* YOUR TASKS *
1/ Using the breastfeeding diet article, answer each question:
(a) After rinsing produce, what should be done with a paper towel?
(b) Which season is called the best time to shop at a local farmer's market?
(c) Which organization's 2011 study named the "dirty dozen"?
2/ Retype a passage from the breastfeeding diet article, beginning at the words "Keep in mind" and stopping after "healthy for you and your baby.".

* DOCUMENT PASSAGE *
Keep Your Breastfeeding Diet Pesticide Free for You and Baby’s Health

Keep Your Breastfeeding Diet Pesticide Free for You and Baby’s Health

There’s no set breastfeeding diet you should follow while nursing, but watching how many pesticides you consume should be a priority for any breastfeeding mom. Following these easy recommendations will keep you and your baby free from unnecessary chemical harm. Even if you can’t find everything organic at your local grocery store, there are additional ways to limit your family’s pesticide intake.

First things first: make sure to wash, scrub, and dry any fruits or veggies you’re planning on eating. The best way to make sure your produce is pesticide-free is to rinse any fruits thoroughly. After rinsing, take a paper towel and wipe away any leftover dirt before making your meal. Even if you purchase lettuce that’s pre-rinsed, it won’t hurt to throw it in a colander and quickly wash it again. Not only will this help protect you and your family against pesticide consumption, but diseases like listeria are often picked up through unwashed produce. Play it safe when it comes to your breastfeeding diet!

Summer is the best time to shop your local farmer’s market, and take advantage of any local produce you can purchase. Even if it’s not organic, there’s a better chance that your local produce carries less pesticides than fruits and veggies trucked in from a large-scale farm. Not only are farmer’s markets fun for the whole family, but you’ll be able to score sweet deals on fruits, veggies, and meats that you might not find in a traditional grocery store.

Keep in mind that the following fruits and veggies were deemed the “dirty dozen” by the Environmental Working Group 2011 study that looked at which food items contained the most pesticides on average: apples, celery, strawberries, peaches, spinach, nectarines, grapes, bell peppers, potatoes, blueberries, lettuce, kale and collard greens. When it comes to your healthy breastfeeding diet and these foods, take precautions for you and your baby. A little research goes a long way, so try to read labels and pick produce that is healthy for you and your baby.

* RECORDS PROVIDED *
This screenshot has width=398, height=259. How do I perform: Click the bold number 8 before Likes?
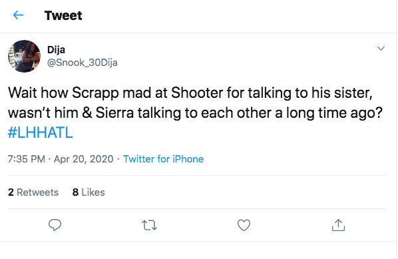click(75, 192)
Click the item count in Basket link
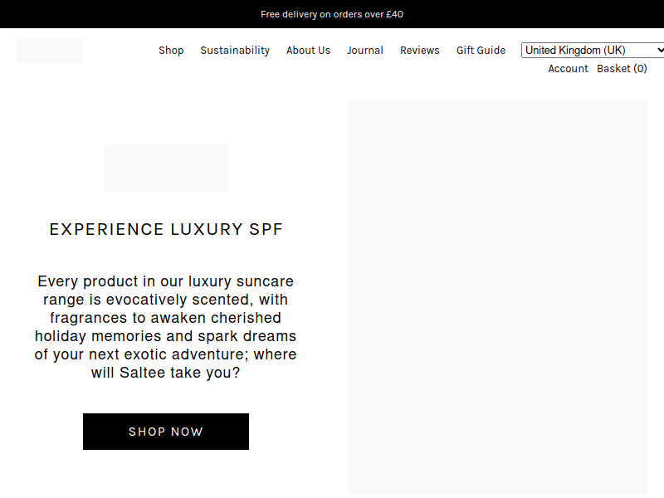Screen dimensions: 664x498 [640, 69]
...
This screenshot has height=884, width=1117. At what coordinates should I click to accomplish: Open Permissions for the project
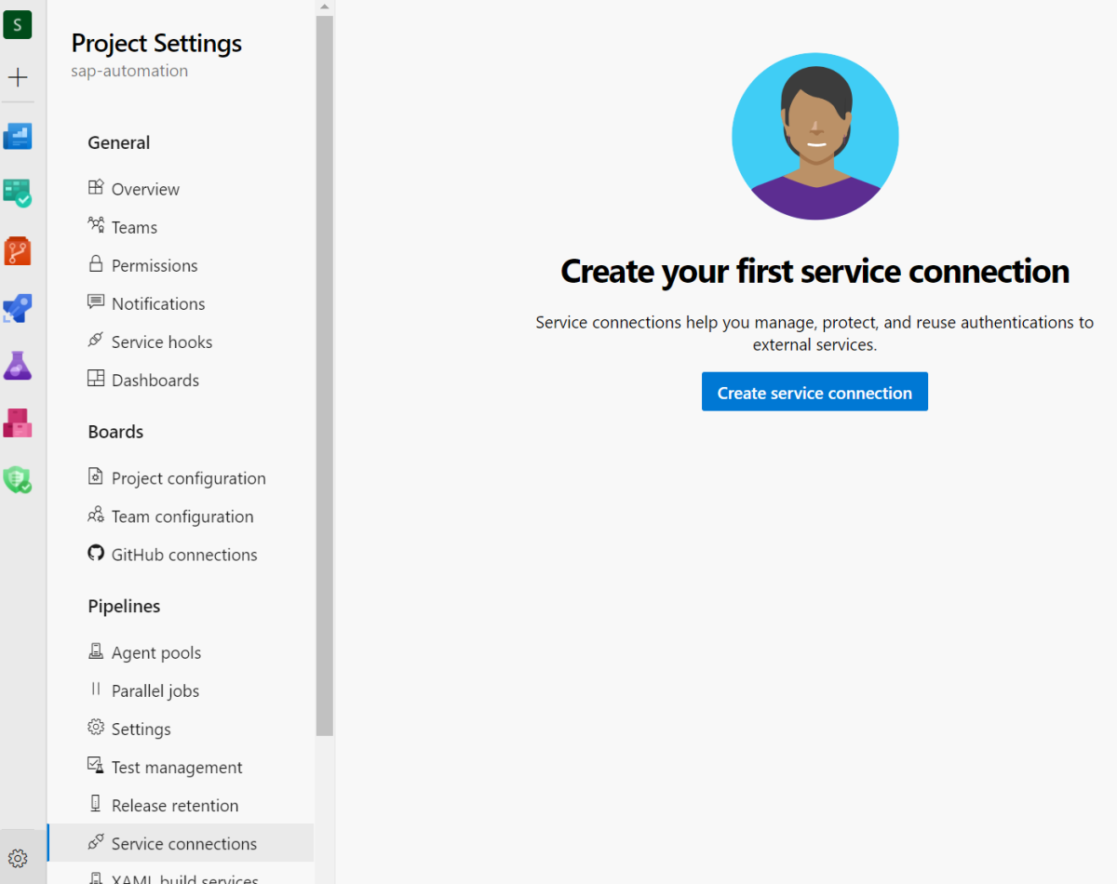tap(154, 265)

* TASK RESPONSES *
1/
(a) Wipe away any leftover dirt before making your meal.
(b) Summer.
(c) The Environmental Working Group.

2/
Keep in mind that the following fruits and veggies were deemed the “dirty dozen” by the Environmental Working Group 2011 study that looked at which food items contained the most pesticides on average: apples, celery, strawberries, peaches, spinach, nectarines, grapes, bell peppers, potatoes, blueberries, lettuce, kale and collard greens. When it comes to your healthy breastfeeding diet and these foods, take precautions for you and your baby. A little research goes a long way, so try to read labels and pick produce that is healthy for you and your baby.